After a long time something strange had transpired on top of this rock that stood in the middle of the jungle. The hunter tried to carry out his diurnal tasks as though nothing strange had happened. He roasted rice in the kitchen hearth, turned it into flakes, mixed it with honey and offered the noonday meal to the Hamuduruwo along with some fruit. With this, the heaviest task of his day was done.
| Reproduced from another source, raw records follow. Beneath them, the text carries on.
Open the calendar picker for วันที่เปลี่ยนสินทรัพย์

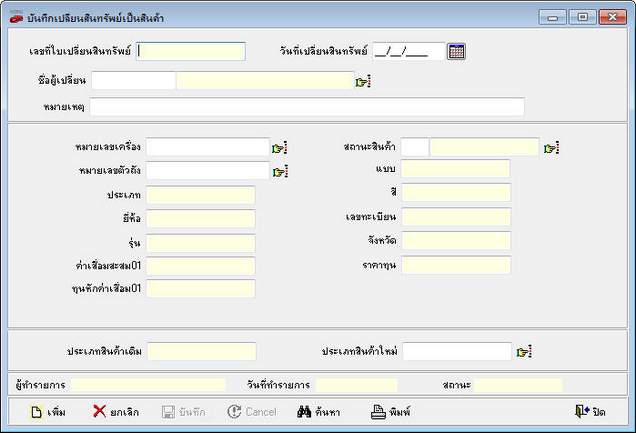point(456,52)
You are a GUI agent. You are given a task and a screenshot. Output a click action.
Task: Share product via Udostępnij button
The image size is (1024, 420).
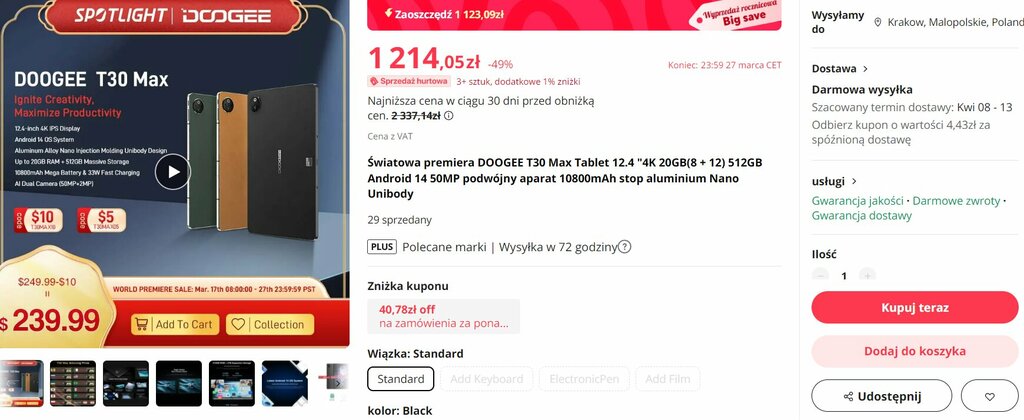882,396
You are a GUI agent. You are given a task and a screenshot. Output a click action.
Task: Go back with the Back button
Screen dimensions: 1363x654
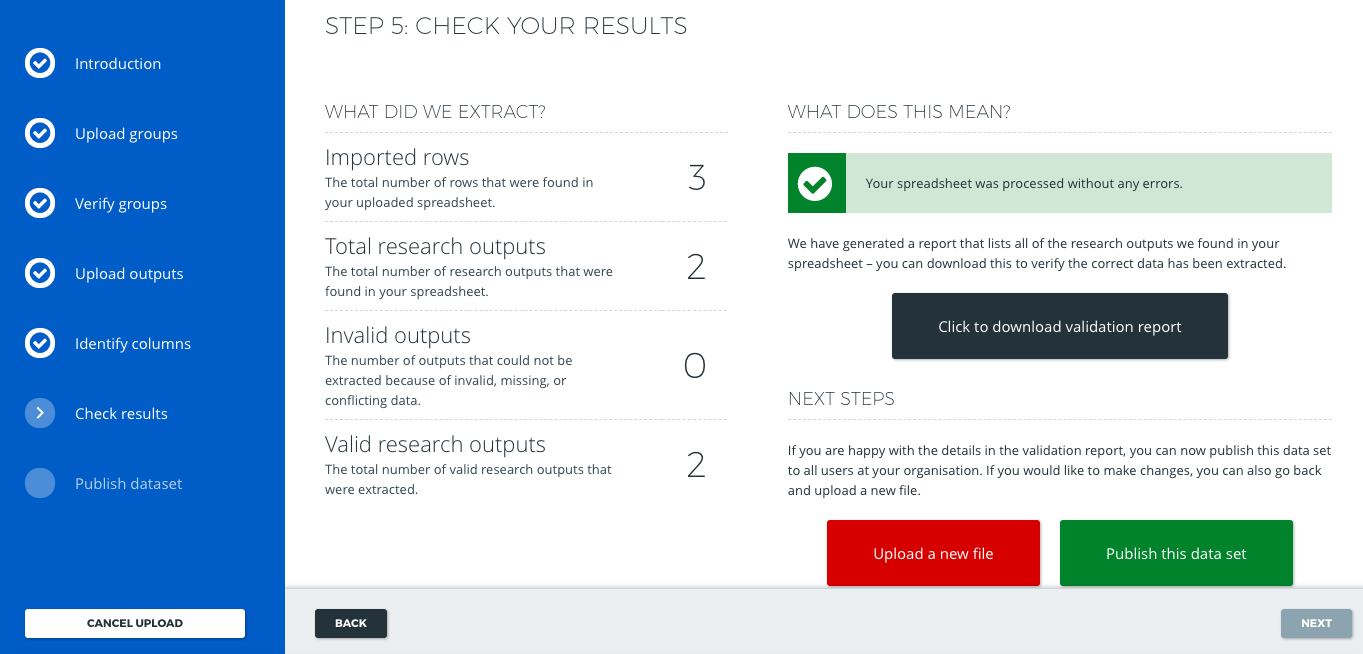pos(351,623)
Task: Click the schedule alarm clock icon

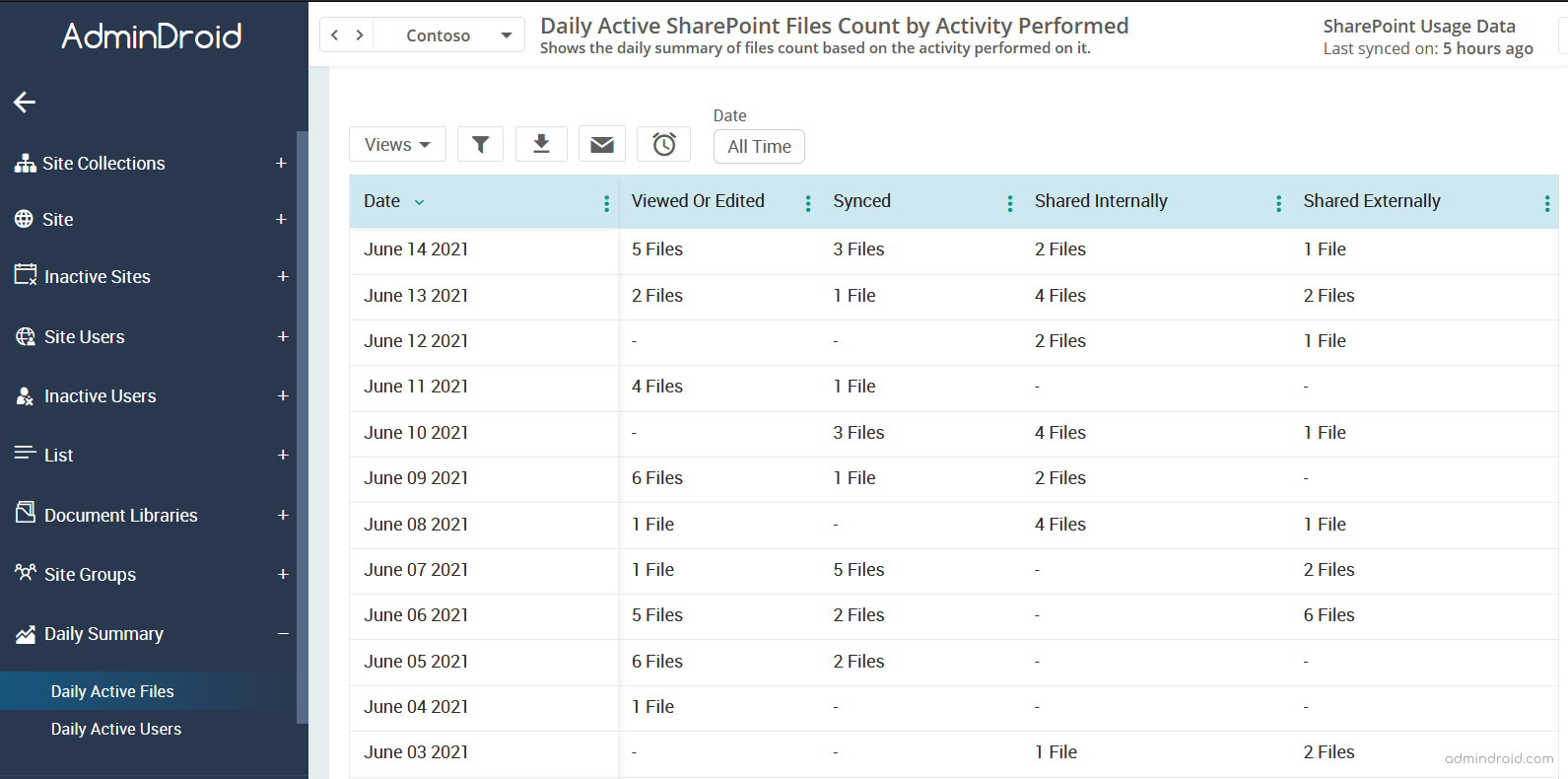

In the evening he cut open three pomegranates, squeezed the juice out and made ready the offering to the Buddha. The two remaining parts he poured into the Hamuduruwo’s bowl. The Hamuduruwo took the poojawa to make his offering to the Buddha. The hunter took one pomegranate and tore into it as would a gorilla, and started down the hill.

Halfway down the rock, there was a pond filled with ice-cold water. The moment his eyes touched the water, he got goose bumps. The hunter, who never wears a stitch of clothing apart from his loincloth, never felt the cold, not even in the coldest nights of January. The water here was still and yet the moment his eyes fell on it his muscles reacted in the manner of a wild animal. He got goose bumps.

The Hamuduruwo had called him a hunter. He remembered this again. He wanted to walk past the pond but his legs carried him toward it. The conflict in his mind did not last long. He looked at the hole in the rock at the far end of the pond more out of habit than anything else. He loosened his loincloth and lay down on the rock in full view of the cave. The sun went down in the western sky and the sounds of day subsided and gave way to those of the night. His eyes and ears were oblivious to all this. Like the Hamuduruwo he was as though in deep meditation, his half-closed eyes directed at the cave. He had involuntarily taken hold of one end of his thick mustache. Like a buffalo chewing its cud, he sucked on it.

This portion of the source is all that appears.